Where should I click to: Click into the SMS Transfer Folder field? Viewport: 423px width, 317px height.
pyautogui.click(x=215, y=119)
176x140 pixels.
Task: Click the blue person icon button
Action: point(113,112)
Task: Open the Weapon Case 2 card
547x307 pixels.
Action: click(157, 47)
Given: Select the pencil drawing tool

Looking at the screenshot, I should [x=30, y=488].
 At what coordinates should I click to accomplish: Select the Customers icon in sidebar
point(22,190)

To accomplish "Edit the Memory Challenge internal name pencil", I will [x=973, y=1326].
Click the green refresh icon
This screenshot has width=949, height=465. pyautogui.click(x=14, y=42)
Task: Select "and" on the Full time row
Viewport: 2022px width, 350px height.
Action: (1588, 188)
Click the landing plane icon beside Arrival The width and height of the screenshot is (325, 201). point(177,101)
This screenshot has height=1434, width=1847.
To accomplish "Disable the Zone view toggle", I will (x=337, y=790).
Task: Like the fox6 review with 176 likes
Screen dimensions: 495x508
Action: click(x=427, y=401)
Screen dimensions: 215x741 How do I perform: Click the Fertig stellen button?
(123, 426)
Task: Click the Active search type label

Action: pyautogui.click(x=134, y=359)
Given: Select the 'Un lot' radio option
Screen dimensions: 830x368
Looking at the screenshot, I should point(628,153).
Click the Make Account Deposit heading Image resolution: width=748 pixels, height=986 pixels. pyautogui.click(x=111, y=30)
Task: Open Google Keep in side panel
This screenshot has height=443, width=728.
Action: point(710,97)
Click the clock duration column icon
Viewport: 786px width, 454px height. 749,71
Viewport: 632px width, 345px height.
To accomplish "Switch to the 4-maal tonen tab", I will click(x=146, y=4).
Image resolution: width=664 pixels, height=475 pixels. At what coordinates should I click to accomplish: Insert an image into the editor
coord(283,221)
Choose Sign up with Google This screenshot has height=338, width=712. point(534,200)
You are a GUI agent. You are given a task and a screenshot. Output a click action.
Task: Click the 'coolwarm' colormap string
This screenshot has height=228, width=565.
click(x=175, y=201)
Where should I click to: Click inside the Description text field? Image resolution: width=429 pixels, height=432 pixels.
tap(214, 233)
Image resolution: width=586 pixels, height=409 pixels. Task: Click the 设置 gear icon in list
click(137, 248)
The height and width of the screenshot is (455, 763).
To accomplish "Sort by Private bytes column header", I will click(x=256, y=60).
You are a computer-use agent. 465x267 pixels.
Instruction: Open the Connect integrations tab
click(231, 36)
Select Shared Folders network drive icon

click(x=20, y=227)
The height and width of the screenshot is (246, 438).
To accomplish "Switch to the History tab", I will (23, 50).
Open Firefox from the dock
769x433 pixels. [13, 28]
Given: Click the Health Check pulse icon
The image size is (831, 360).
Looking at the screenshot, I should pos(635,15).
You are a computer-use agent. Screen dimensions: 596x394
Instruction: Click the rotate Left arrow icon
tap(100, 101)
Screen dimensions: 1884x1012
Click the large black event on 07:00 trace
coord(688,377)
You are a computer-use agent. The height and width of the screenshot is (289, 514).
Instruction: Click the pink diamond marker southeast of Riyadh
━━━
● **Work to be completed**:
Repeat all of the data above word for word, from the first line to the last.

● **Solved problem**:
Where should I click to: Click into the SMS Transfer Folder field? Viewport: 423px width, 317px height.
pyautogui.click(x=215, y=119)
176x140 pixels.
Task: Click the blue person icon button
Action: point(113,112)
Task: Open the Weapon Case 2 card
547x307 pixels.
Action: click(157, 47)
Given: Select the pencil drawing tool

Looking at the screenshot, I should [x=30, y=488].
 At what coordinates should I click to accomplish: Select the Customers icon in sidebar
point(22,190)

To accomplish "Edit the Memory Challenge internal name pencil", I will [x=973, y=1326].
Click the green refresh icon
This screenshot has width=949, height=465. pyautogui.click(x=14, y=42)
Task: Select "and" on the Full time row
Viewport: 2022px width, 350px height.
Action: (1588, 188)
Click the landing plane icon beside Arrival The width and height of the screenshot is (325, 201). point(177,101)
This screenshot has height=1434, width=1847.
To accomplish "Disable the Zone view toggle", I will (x=337, y=790).
Task: Like the fox6 review with 176 likes
Screen dimensions: 495x508
Action: click(x=427, y=401)
Screen dimensions: 215x741 How do I perform: Click the Fertig stellen button?
(123, 426)
Task: Click the Active search type label

Action: pyautogui.click(x=134, y=359)
Given: Select the 'Un lot' radio option
Screen dimensions: 830x368
Looking at the screenshot, I should point(628,153).
Click the Make Account Deposit heading Image resolution: width=748 pixels, height=986 pixels. pyautogui.click(x=111, y=30)
Task: Open Google Keep in side panel
This screenshot has height=443, width=728.
Action: point(710,97)
Click the clock duration column icon
Viewport: 786px width, 454px height. 749,71
Viewport: 632px width, 345px height.
To accomplish "Switch to the 4-maal tonen tab", I will click(x=146, y=4).
Image resolution: width=664 pixels, height=475 pixels. At what coordinates should I click to accomplish: Insert an image into the editor
coord(283,221)
Choose Sign up with Google This screenshot has height=338, width=712. point(534,200)
You are a GUI agent. You are given a task and a screenshot. Output a click action.
Task: Click the 'coolwarm' colormap string
This screenshot has height=228, width=565.
click(x=175, y=201)
Where should I click to: Click inside the Description text field? Image resolution: width=429 pixels, height=432 pixels.
tap(214, 233)
Image resolution: width=586 pixels, height=409 pixels. Task: Click the 设置 gear icon in list
click(137, 248)
The height and width of the screenshot is (455, 763).
To accomplish "Sort by Private bytes column header", I will click(x=256, y=60).
You are a computer-use agent. 465x267 pixels.
Instruction: Open the Connect integrations tab
click(231, 36)
Select Shared Folders network drive icon

click(x=20, y=227)
The height and width of the screenshot is (246, 438).
To accomplish "Switch to the History tab", I will (23, 50).
Open Firefox from the dock
769x433 pixels. [13, 28]
Given: Click the Health Check pulse icon
The image size is (831, 360).
Looking at the screenshot, I should pos(635,15).
You are a computer-use agent. Screen dimensions: 596x394
Instruction: Click the rotate Left arrow icon
tap(100, 101)
Screen dimensions: 1884x1012
Click the large black event on 07:00 trace
coord(688,377)
You are a computer-use agent. The height and width of the screenshot is (289, 514).
Instruction: Click the pink diamond marker southeast of Riyadh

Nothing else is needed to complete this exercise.